## Your task
The data below needs to be returned exactly, line for line.

(Saved entries)
_ _ _ _
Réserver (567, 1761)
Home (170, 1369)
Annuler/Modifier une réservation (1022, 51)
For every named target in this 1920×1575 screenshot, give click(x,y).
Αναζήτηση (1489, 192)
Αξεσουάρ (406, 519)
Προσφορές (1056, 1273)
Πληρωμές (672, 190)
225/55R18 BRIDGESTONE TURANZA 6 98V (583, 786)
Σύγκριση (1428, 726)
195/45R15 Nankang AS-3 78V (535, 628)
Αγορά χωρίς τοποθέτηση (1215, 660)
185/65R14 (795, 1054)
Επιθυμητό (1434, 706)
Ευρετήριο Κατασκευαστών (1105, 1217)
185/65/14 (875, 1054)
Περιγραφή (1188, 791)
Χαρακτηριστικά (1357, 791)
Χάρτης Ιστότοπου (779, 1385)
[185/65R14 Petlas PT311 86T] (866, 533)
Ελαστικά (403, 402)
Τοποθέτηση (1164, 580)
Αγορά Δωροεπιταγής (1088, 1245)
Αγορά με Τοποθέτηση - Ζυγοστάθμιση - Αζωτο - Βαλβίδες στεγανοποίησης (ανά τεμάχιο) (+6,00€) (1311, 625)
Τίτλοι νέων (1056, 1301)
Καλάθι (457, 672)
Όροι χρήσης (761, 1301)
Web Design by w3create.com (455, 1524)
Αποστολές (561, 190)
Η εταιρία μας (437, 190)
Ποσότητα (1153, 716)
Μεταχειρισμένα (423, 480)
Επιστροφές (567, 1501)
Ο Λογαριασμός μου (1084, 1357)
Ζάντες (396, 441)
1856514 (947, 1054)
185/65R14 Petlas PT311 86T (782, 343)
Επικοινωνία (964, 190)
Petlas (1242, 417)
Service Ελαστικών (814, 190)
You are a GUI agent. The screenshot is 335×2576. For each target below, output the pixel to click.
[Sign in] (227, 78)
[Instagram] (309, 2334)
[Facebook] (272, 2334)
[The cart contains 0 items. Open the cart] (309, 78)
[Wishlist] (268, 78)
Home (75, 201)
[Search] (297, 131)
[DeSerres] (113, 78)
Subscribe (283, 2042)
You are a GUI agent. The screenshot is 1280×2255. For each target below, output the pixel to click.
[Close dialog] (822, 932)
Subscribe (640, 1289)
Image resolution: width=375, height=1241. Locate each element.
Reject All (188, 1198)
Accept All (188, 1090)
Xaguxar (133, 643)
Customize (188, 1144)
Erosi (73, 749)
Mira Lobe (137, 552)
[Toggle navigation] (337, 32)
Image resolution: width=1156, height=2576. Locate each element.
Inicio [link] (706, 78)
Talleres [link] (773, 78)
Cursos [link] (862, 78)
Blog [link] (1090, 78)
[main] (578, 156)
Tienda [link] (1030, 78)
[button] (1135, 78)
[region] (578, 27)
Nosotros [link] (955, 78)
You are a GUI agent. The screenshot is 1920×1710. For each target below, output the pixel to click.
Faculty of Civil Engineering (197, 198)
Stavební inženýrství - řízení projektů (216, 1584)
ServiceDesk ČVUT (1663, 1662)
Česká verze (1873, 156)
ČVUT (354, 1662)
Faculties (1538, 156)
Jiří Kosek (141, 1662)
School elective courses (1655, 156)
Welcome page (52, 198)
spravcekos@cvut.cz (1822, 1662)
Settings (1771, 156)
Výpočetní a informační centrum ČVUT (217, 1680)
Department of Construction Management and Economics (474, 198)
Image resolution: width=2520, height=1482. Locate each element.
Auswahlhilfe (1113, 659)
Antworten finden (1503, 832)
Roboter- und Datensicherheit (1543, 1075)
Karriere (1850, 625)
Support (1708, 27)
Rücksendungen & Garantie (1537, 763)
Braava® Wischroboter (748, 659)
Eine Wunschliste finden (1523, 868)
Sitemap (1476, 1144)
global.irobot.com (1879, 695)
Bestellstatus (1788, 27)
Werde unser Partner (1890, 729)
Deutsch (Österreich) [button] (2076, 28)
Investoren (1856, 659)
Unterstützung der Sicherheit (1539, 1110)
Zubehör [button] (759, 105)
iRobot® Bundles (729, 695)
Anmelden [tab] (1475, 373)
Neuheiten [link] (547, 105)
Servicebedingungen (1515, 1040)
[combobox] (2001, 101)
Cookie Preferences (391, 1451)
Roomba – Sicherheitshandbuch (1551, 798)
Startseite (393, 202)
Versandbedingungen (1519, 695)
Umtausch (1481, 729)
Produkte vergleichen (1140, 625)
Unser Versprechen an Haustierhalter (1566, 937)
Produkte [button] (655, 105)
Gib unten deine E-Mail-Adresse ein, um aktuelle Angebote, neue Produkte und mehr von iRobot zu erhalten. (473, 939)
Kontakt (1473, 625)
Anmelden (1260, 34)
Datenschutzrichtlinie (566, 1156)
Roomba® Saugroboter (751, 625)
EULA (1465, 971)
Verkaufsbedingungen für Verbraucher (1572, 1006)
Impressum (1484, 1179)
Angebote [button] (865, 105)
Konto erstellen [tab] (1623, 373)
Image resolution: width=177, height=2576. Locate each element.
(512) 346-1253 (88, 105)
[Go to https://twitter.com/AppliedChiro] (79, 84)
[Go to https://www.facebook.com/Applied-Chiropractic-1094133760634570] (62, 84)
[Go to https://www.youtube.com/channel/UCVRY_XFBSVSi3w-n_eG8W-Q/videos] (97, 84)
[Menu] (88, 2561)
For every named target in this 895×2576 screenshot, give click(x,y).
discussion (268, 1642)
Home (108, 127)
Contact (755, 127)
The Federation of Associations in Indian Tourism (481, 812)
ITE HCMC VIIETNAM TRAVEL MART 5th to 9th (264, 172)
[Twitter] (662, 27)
_ _ _ _
## Reply to the task
Réserver (567, 1761)
Home (170, 1369)
Annuler/Modifier une réservation (1022, 51)
For every named target in this 1920×1575 screenshot, give click(x,y).
Αναζήτηση (1489, 192)
Αξεσουάρ (406, 519)
Προσφορές (1056, 1273)
Πληρωμές (672, 190)
225/55R18 BRIDGESTONE TURANZA 6 98V (583, 786)
Σύγκριση (1428, 726)
195/45R15 Nankang AS-3 78V (535, 628)
Αγορά χωρίς τοποθέτηση (1215, 660)
185/65R14 (795, 1054)
Επιθυμητό (1434, 706)
Ευρετήριο Κατασκευαστών (1105, 1217)
185/65/14 (875, 1054)
Περιγραφή (1188, 791)
Χαρακτηριστικά (1357, 791)
Χάρτης Ιστότοπου (779, 1385)
[185/65R14 Petlas PT311 86T] (866, 533)
Ελαστικά (403, 402)
Τοποθέτηση (1164, 580)
Αγορά Δωροεπιταγής (1088, 1245)
Αγορά με Τοποθέτηση - Ζυγοστάθμιση - Αζωτο - Βαλβίδες στεγανοποίησης (ανά τεμάχιο) (+6,00€) (1311, 625)
Τίτλοι νέων (1056, 1301)
Καλάθι (457, 672)
Όροι χρήσης (761, 1301)
Web Design by w3create.com (455, 1524)
Αποστολές (561, 190)
Η εταιρία μας (437, 190)
Ποσότητα (1153, 716)
Μεταχειρισμένα (423, 480)
Επιστροφές (567, 1501)
Ο Λογαριασμός μου (1084, 1357)
Ζάντες (396, 441)
1856514 (947, 1054)
185/65R14 Petlas PT311 86T (782, 343)
Επικοινωνία (964, 190)
Petlas (1242, 417)
Service Ελαστικών (814, 190)
You are a GUI agent. The screenshot is 335×2576. For each target below, output the pixel to click.
[Sign in] (227, 78)
[Instagram] (309, 2334)
[Facebook] (272, 2334)
[The cart contains 0 items. Open the cart] (309, 78)
[Wishlist] (268, 78)
Home (75, 201)
[Search] (297, 131)
[DeSerres] (113, 78)
Subscribe (283, 2042)
You are a GUI agent. The screenshot is 1280×2255. For each target below, output the pixel to click.
[Close dialog] (822, 932)
Subscribe (640, 1289)
Image resolution: width=375, height=1241. Locate each element.
Reject All (188, 1198)
Accept All (188, 1090)
Xaguxar (133, 643)
Customize (188, 1144)
Erosi (73, 749)
Mira Lobe (137, 552)
[Toggle navigation] (337, 32)
Image resolution: width=1156, height=2576. Locate each element.
Inicio [link] (706, 78)
Talleres [link] (773, 78)
Cursos [link] (862, 78)
Blog [link] (1090, 78)
[main] (578, 156)
Tienda [link] (1030, 78)
[button] (1135, 78)
[region] (578, 27)
Nosotros [link] (955, 78)
You are a GUI agent. The screenshot is 1920×1710. For each target below, output the pixel to click.
Faculty of Civil Engineering (197, 198)
Stavební inženýrství - řízení projektů (216, 1584)
ServiceDesk ČVUT (1663, 1662)
Česká verze (1873, 156)
ČVUT (354, 1662)
Faculties (1538, 156)
Jiří Kosek (141, 1662)
School elective courses (1655, 156)
Welcome page (52, 198)
spravcekos@cvut.cz (1822, 1662)
Settings (1771, 156)
Výpočetní a informační centrum ČVUT (217, 1680)
Department of Construction Management and Economics (474, 198)
Image resolution: width=2520, height=1482. Locate each element.
Auswahlhilfe (1113, 659)
Antworten finden (1503, 832)
Roboter- und Datensicherheit (1543, 1075)
Karriere (1850, 625)
Support (1708, 27)
Rücksendungen & Garantie (1537, 763)
Braava® Wischroboter (748, 659)
Eine Wunschliste finden (1523, 868)
Sitemap (1476, 1144)
global.irobot.com (1879, 695)
Bestellstatus (1788, 27)
Werde unser Partner (1890, 729)
Deutsch (Österreich) [button] (2076, 28)
Investoren (1856, 659)
Unterstützung der Sicherheit (1539, 1110)
Zubehör [button] (759, 105)
iRobot® Bundles (729, 695)
Anmelden [tab] (1475, 373)
Neuheiten [link] (547, 105)
Servicebedingungen (1515, 1040)
[combobox] (2001, 101)
Cookie Preferences (391, 1451)
Roomba – Sicherheitshandbuch (1551, 798)
Startseite (393, 202)
Versandbedingungen (1519, 695)
Umtausch (1481, 729)
Produkte vergleichen (1140, 625)
Unser Versprechen an Haustierhalter (1566, 937)
Produkte [button] (655, 105)
Gib unten deine E-Mail-Adresse ein, um aktuelle Angebote, neue Produkte und mehr von iRobot zu erhalten. (473, 939)
Kontakt (1473, 625)
Anmelden (1260, 34)
Datenschutzrichtlinie (566, 1156)
Roomba® Saugroboter (751, 625)
EULA (1465, 971)
Verkaufsbedingungen für Verbraucher (1572, 1006)
Impressum (1484, 1179)
Angebote [button] (865, 105)
Konto erstellen [tab] (1623, 373)
Image resolution: width=177, height=2576. Locate each element.
(512) 346-1253 (88, 105)
[Go to https://twitter.com/AppliedChiro] (79, 84)
[Go to https://www.facebook.com/Applied-Chiropractic-1094133760634570] (62, 84)
[Go to https://www.youtube.com/channel/UCVRY_XFBSVSi3w-n_eG8W-Q/videos] (97, 84)
[Menu] (88, 2561)
For every named target in this 895×2576 screenshot, give click(x,y).
discussion (268, 1642)
Home (108, 127)
Contact (755, 127)
The Federation of Associations in Indian Tourism (481, 812)
ITE HCMC VIIETNAM TRAVEL MART 5th to 9th (264, 172)
[Twitter] (662, 27)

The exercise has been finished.